[Stored data entries]
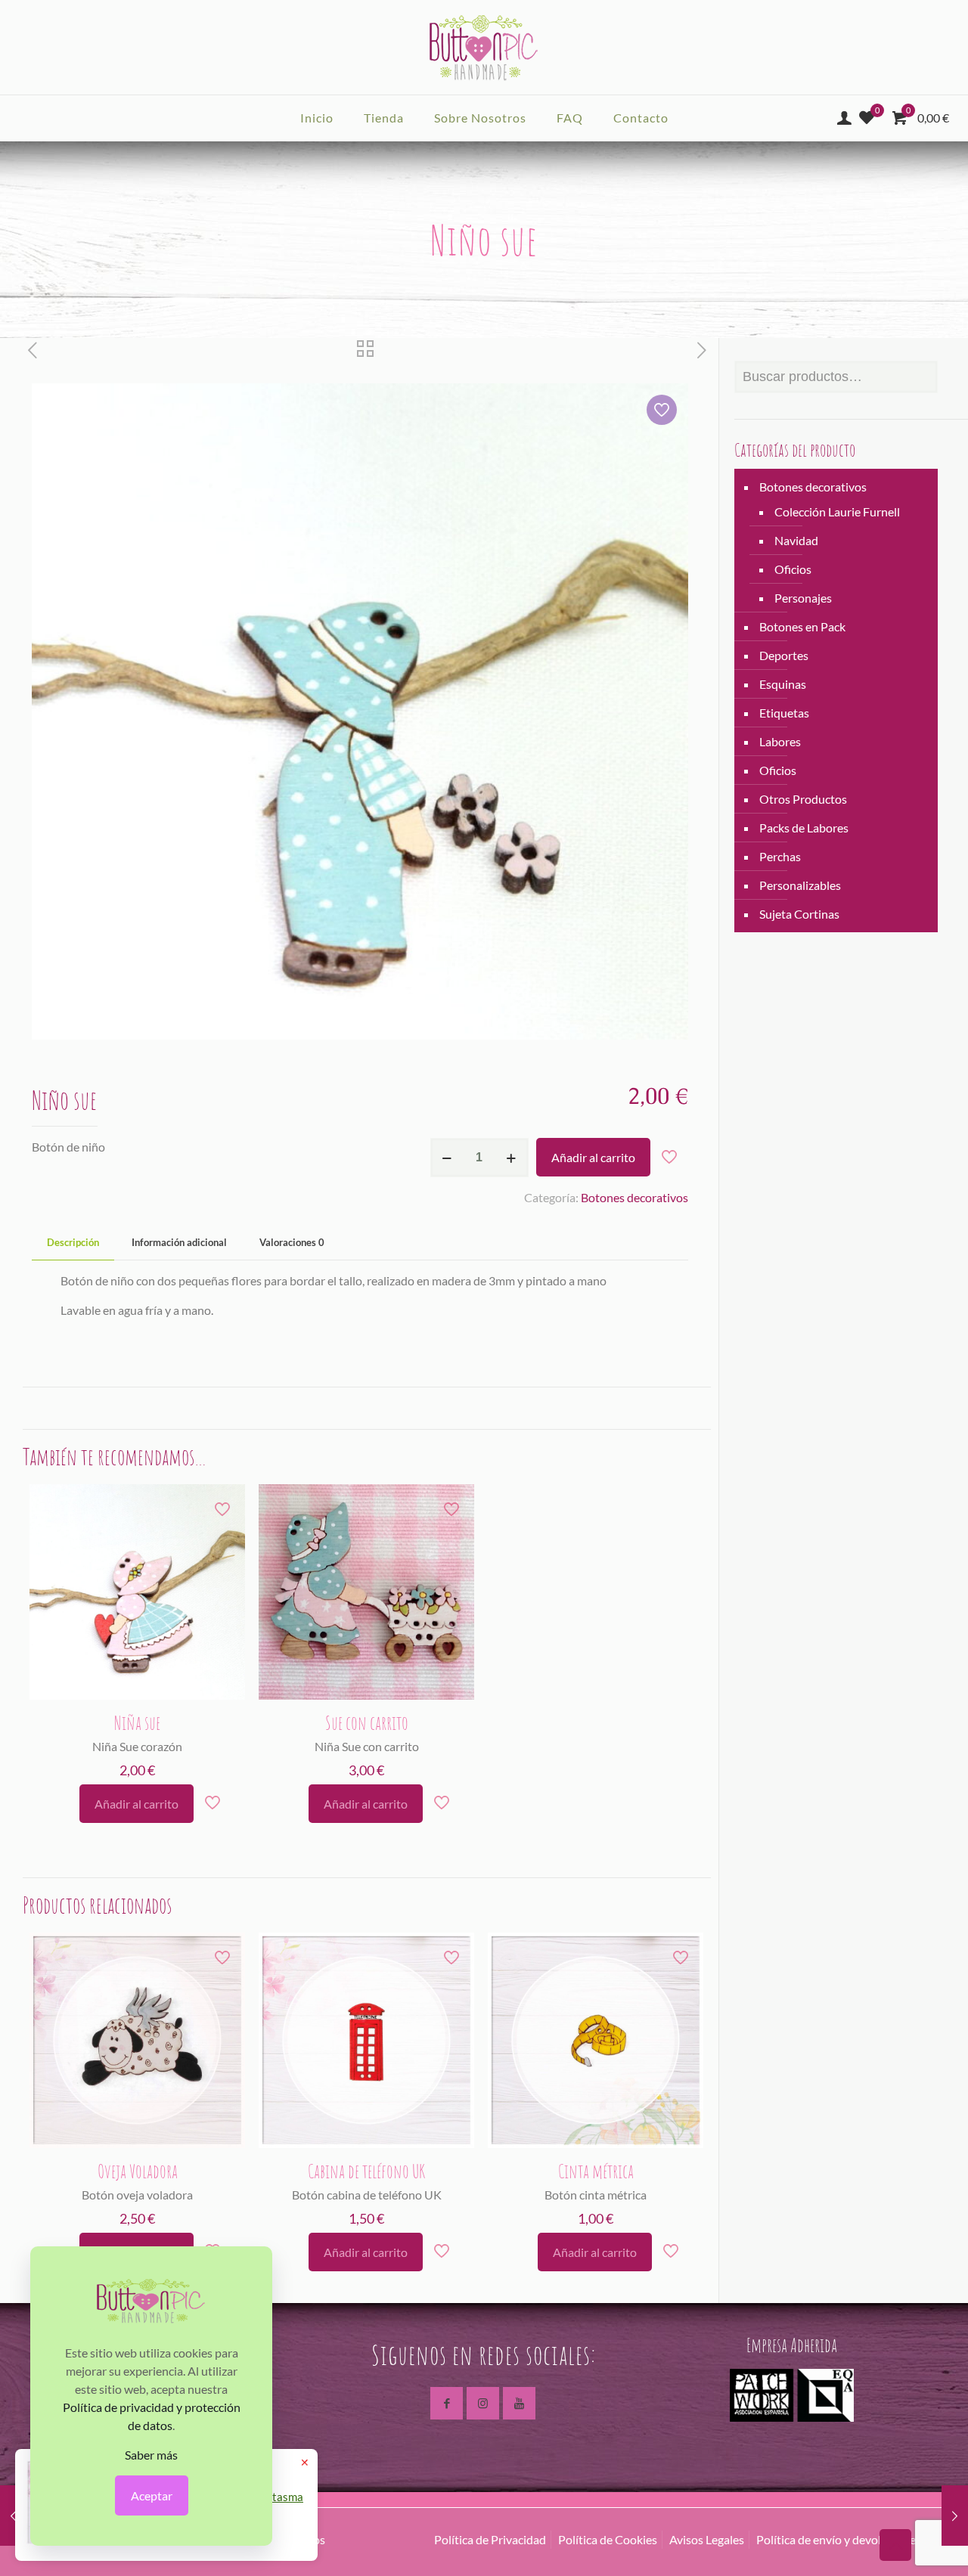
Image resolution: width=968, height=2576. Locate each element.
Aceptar (151, 2495)
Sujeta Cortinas (799, 914)
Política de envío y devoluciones (838, 2539)
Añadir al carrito (593, 1157)
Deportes (783, 655)
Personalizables (800, 885)
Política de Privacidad (490, 2539)
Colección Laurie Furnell (837, 511)
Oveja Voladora (138, 2171)
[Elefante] (13, 2515)
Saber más (151, 2454)
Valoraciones (291, 1242)
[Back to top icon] (895, 2545)
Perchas (780, 856)
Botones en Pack (802, 626)
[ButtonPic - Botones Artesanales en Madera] (484, 47)
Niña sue (137, 1722)
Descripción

• **How to complete this task**
Leaving out the pictures, repeat all of the entries exactly.

• **Answer below**
Image resolution: width=968, height=2576. Locate each element.
Aceptar (151, 2495)
Sujeta Cortinas (799, 914)
Política de envío y devoluciones (838, 2539)
Añadir al carrito (593, 1157)
Deportes (783, 655)
Personalizables (800, 885)
Política de Privacidad (490, 2539)
Colección Laurie Furnell (837, 511)
Oveja Voladora (138, 2171)
[Elefante] (13, 2515)
Saber más (151, 2454)
Valoraciones (291, 1242)
[Back to top icon] (895, 2545)
Perchas (780, 856)
Botones en Pack (802, 626)
[ButtonPic - Botones Artesanales en Madera] (484, 47)
Niña sue (137, 1722)
Descripción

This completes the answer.